Apart from these better known beers there are a great many microbreweries in Italy, represented by the Microbirrifici Associati (Microbrewery Association). Residing the over the production of beer nationwide, and catering for brewers of varying sizes, the Union Birrai, which adheres to standards set out European Beer Consumer Union (ECBU) ensures that not all Italian beer goes the same way as Moretti and other famed mass marketed beers. Though it must be added that of mass produced beers, Moretti is not a bad example, perhaps providing an exception to the rule as its products bear close relation to authentic dark and light beers made by small scale producers.
Naturally, Italy is not famed for the production of stout or ale. For one, these beers would not suit the climate, and, further, they would not suit the food, and here you have the story if Italian beer in a nutshell: quite simply, beer does not go as well with Italian pizza, pasta, meats and cheeses as the light and sharp local wine. Beer is consequently relegated to the status of occasional drink, enjoyed in moderation. It has gained popularity with young people keen to project an international image, yet the preference in this case tends to be for foreign beers, such as Heineken, Budweiser, Coors and Stella Artois. Despite Italy’s patriotism and concern that their food and drink culture is maintained in the face of what is seen as American Imperialism, they show little objection to the consumption of foreign beer.
Beers to Look Out For
Needless to say, when the Italians do make beer they do it incredibly well, paying as much attention to the process as they do to the production of food and wine. Small breweries such as Turbacci are known for producing exceptionally high quality ales and lagers. A dark ale from Turbacci or a Porter from Birra del Borgo will leave you in no doubt as to the fact that Italians do British and Belgian style beer really very well, and usually with a sharpness and freshness suited to the Italian climate.

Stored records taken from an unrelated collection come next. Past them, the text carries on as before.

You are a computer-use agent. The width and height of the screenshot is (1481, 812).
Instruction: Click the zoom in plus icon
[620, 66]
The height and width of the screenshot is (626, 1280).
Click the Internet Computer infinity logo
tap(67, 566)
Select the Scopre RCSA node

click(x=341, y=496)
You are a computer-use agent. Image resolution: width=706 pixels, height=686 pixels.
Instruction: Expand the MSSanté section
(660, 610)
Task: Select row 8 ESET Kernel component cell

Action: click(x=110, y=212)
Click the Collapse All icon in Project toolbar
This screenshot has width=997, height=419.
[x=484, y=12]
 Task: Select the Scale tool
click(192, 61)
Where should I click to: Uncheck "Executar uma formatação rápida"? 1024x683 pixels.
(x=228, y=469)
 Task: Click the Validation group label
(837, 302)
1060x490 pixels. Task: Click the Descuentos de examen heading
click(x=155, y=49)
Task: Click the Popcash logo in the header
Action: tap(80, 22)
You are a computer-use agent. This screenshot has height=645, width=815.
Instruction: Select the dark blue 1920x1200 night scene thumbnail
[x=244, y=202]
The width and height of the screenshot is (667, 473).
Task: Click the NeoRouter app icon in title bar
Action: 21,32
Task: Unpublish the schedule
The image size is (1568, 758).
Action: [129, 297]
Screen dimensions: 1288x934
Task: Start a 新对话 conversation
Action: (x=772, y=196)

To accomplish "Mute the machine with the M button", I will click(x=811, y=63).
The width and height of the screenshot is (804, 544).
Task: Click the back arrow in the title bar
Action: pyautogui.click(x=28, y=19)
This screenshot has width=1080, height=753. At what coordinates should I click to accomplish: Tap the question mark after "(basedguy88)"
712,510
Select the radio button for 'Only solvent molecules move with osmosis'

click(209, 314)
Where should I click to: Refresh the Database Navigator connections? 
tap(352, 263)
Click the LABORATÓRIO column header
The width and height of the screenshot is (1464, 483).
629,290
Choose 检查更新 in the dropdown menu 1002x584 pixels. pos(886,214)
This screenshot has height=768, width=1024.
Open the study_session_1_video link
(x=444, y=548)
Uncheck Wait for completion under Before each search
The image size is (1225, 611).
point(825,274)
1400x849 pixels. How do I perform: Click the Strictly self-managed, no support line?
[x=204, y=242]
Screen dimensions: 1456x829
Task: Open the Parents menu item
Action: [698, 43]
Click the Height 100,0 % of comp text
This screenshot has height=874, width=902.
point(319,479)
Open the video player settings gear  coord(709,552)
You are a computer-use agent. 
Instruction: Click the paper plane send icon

Forst also are well worth looking out for, having been brewing beer in Italy since 1857. Try, for example the ‘Forst 1857’ an all round quaffing beer, ideal for a summer afternoon, or the Forst Sixtus, a dark amber beer with strong malt flavours. Forst even produce a light yet strong honey coloured Easter beer and a Christmas beer, with strong coffee, honey and spice flavours.
In short, if you are prepared to look that bit further you can undoubtedly find unique yet classic Italian beers.